NAME: Fine art 3D printing
AUTHOR: Tim Zaman, a researcher of the Delft University of technology, in collaboration with Océ, a company part of the Canon group specializing in professional printing technologies.
DESCRIPTION: Some people might wonder why 3D printing should be involved in the reproduction of paintings but anyone who has ever see up close a painting by Rembrandt will understand that the texture of the artwork is almost as important as its colors. Since texture implies depth, 3D scanning and subsequently 3D printing are the go-to technologies to achieve an accurate reproduction of painted pieces. Tim Zanan invented a simple method that can capture in a very high resolution the depth and color of a painting. Made of two cameras and a fringe projection, the system can capture 40 million points per shot. The 3D scan of Rembrandt’s The Jewish Bride contains 1 billion points making the visualization of the data on a computer screen virtually impossible. The best way to visualize it is to print it using Océ’s Fine Art 3D printer. In a few hours the copy of the painting with a resolution of 50 microns is completed.
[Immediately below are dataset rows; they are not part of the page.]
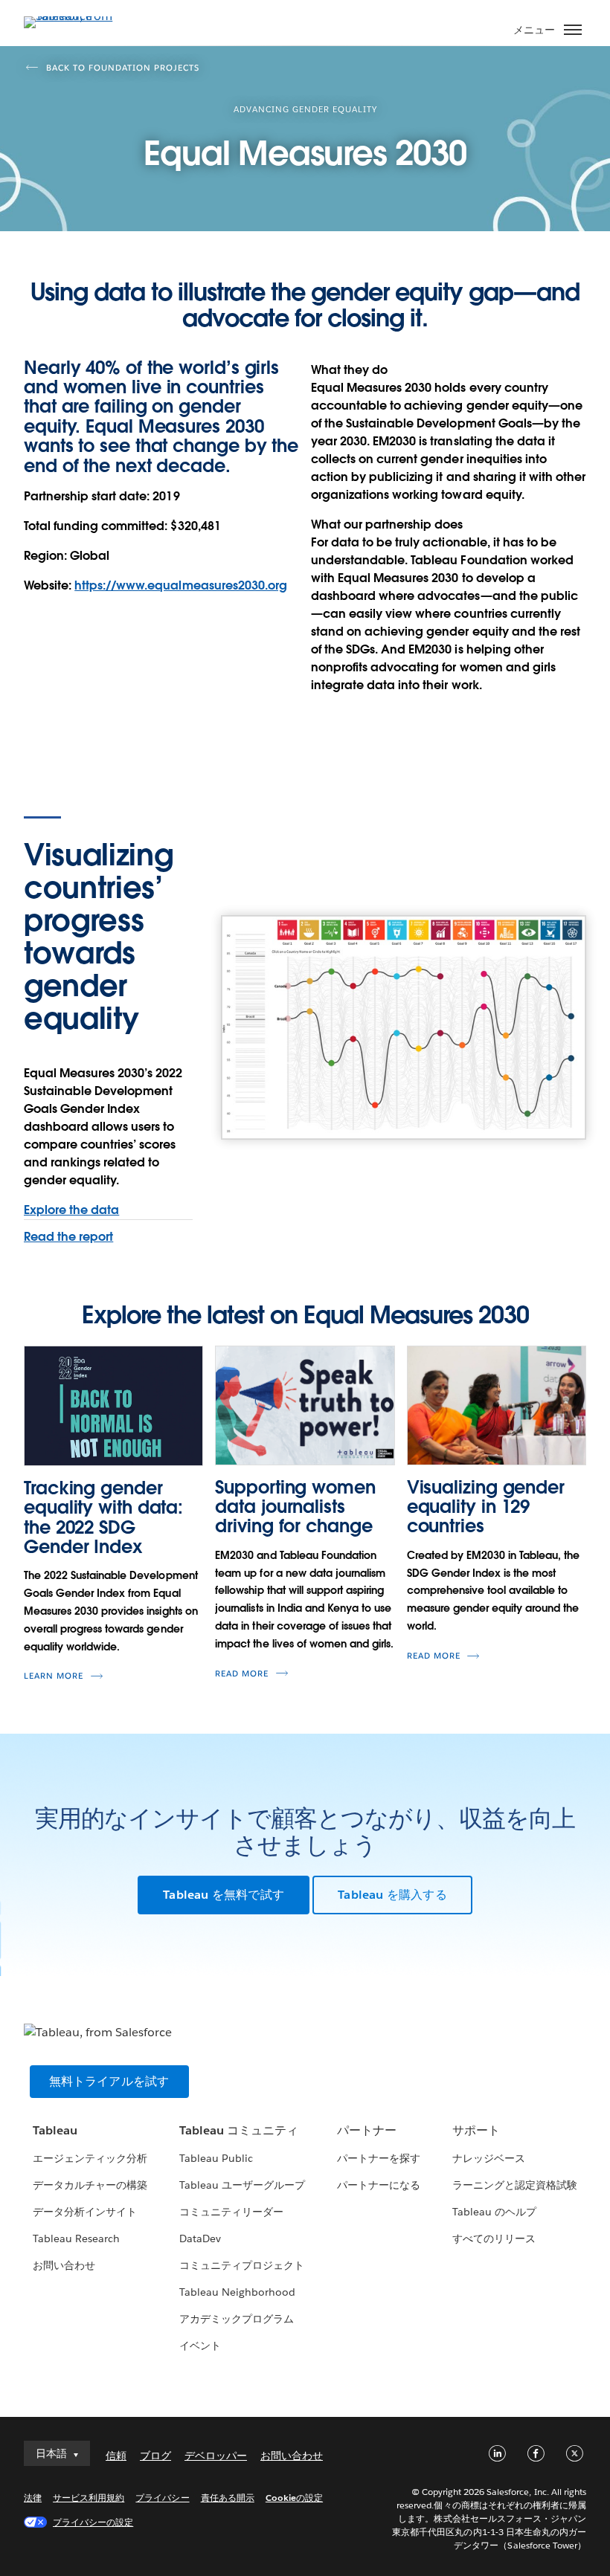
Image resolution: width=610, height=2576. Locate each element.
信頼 (116, 2455)
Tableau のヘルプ (494, 2211)
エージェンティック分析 (90, 2158)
AMUSEMENT RATE: The 3D scanning technology developed by Zanan could have multiple applications. It could help the restoration of a painting. There is also the obvious commercial use: cheap copies of famous paintings sold at museum’s gift shops around the world. No need to start a heated debate about the end of authenticity in art quite yet. If the combination of the 3D scan and Fine Art 3D printer do reproduce the artwork’s depth and color with great fidelity, the system is not yet capable of copying the transparency and glossiness of the original painting. We have a few years left before every body have exact replicas of the Mona Lisa in their living room.